#### Extrait du texte
┌────────

Les travaux de drainage permettent de réguler l’excès d’eau dans les sols tout en maintenant un niveau d’humidité nécessaire aux cultures. Le drainage vise à faire en sorte que l´eau soit immédiatement absorbée par le sol après une averse.

Les tranchées drainantes infiltrantes

Commune d’Arès : tranchée drainante comprenant géotextile périphérique, 20/40, drain annelé double peau perforé 3/3, diamètre intérieur 400 mm – (Source : eaupub).
Commune d’Arès : tranchée drainante comprenant géotextile périphérique, 20/40, drain annelé double peau perforé 3/3, diamètre intérieur 400 mm – (Source : eaupub).

Les tranchées drainantes infiltrantes sont remplies de matériaux poreux dans lesquels les eaux de pluie sont recueillies par ruissellement. Elles écrêtent les volumes et les débits. L’évacuation des eaux se fait dans le sol par infiltration.

Modification de la couverture du sol (revêtements perméables) – Augmentation de la couverture végétale des sols

➢ Modifier la couverture du sol en milieu urbain

L’urbanisation et le développement des voiries (routes, rues, places, parkings, trottoirs…) engendrent une forte imperméabilisation des sols. Les voies et aires de stationnement représentent 40 % des surfaces imperméabilisées en France. Avec un taux de ruissellement de surface très élevé, l’utilisation de revêtements perméables ou revêtements absorbants dans les espaces publics et chez les particuliers permet de limiter le ruissellement, et de contrôler les transferts de limons et de favoriser une absorption de l’eau directement dans le sol.

Aménagements et techniques agricoles

Modifier, préserver, rénover, créer les aménagements agricoles

La terre ne se cultive pas sans eau, l’eau ne se gère pas sans la terre. Conditionnée par le cycle naturel de l’eau (précipitations, évaporation, ruissellement, infiltration…), les liens entre l’eau, les sols et l’agriculture, sont indissociables. Depuis des siècles, les agriculteurs aménagent l’espace pour gérer au mieux les variances de la pluviométrie selon la saison tout en améliorant leurs conditions de production. Depuis le milieu des années 40, des changements structurels ont eu lieu ayant comme conséquence notable l’abandon et l’oubli de ces aménagements. Cette transition a engendré l’augmentation du ruissellement et donc des inondations aux points bas. C’est pour cela qu’aujourd’hui avec l’émergence de nombreux problèmes (épisodes méditerranéens) qu’annonce le réchauffement climatique, il semble nécessaire de préserver, rénover, d’adapter ces aménagements agricoles autrefois incontournables dans les territoires.

└────────

#### Matériel fourni

┌────────

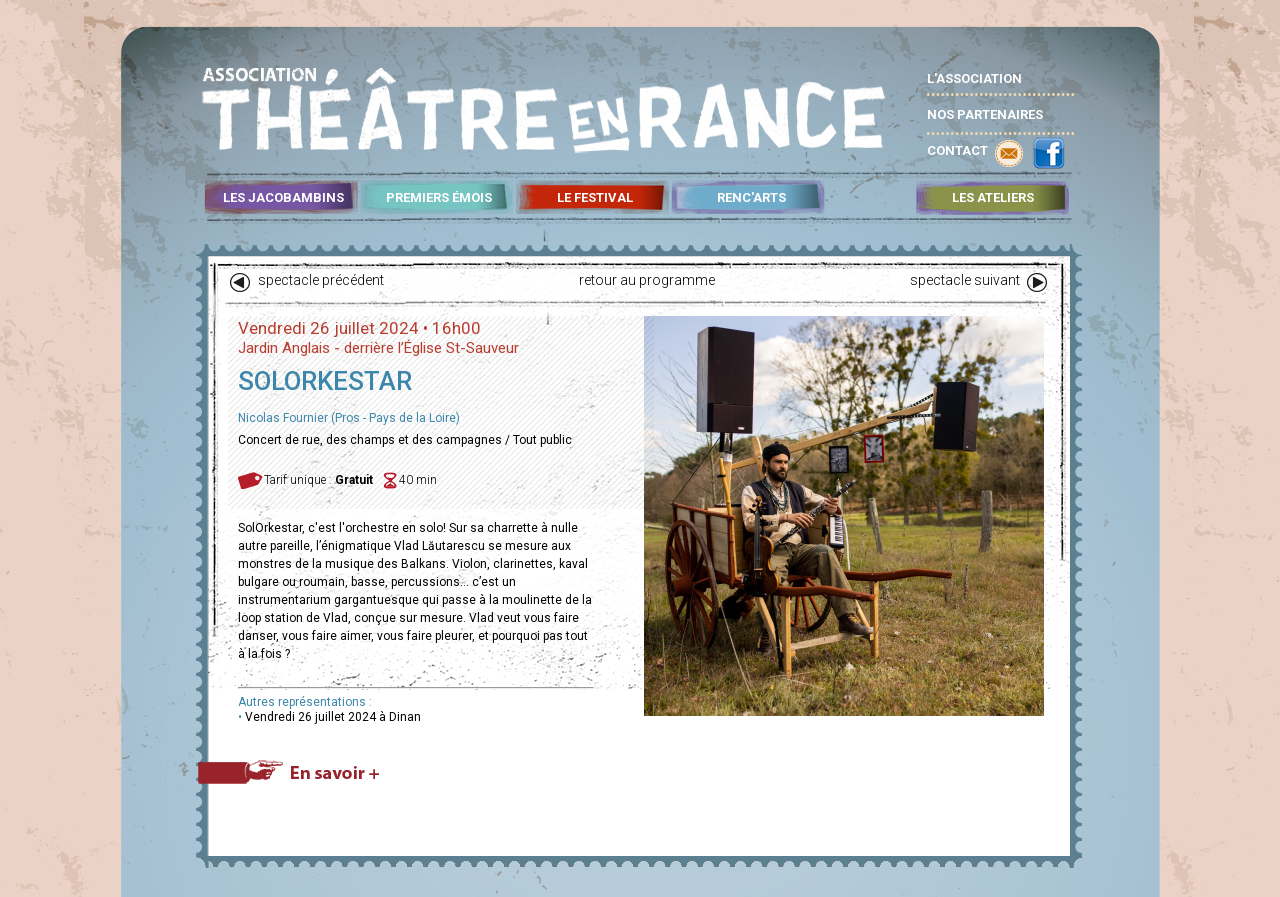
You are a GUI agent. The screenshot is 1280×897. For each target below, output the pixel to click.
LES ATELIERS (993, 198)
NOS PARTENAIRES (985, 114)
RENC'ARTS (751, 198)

└────────

#### Consigne
Répondez aux questions suivantes à partir de l'extrait sur la gestion de l'eau dans les sols.
(a) Quel est le diamètre intérieur du drain de la tranchée drainante réalisée dans la commune d'Arès ?
(b) Quelle part des surfaces imperméabilisées en France les voies et aires de stationnement représentent-elles ?
(c) Depuis quand des changements structurels ont-ils conduit à l'abandon et à l'oubli des aménagements agricoles ?

#### Corrigé
(a) Le drain a un diamètre intérieur de 400 mm.
(b) Elles représentent 40 % des surfaces imperméabilisées en France.
(c) Ces changements ont eu lieu depuis le milieu des années 40.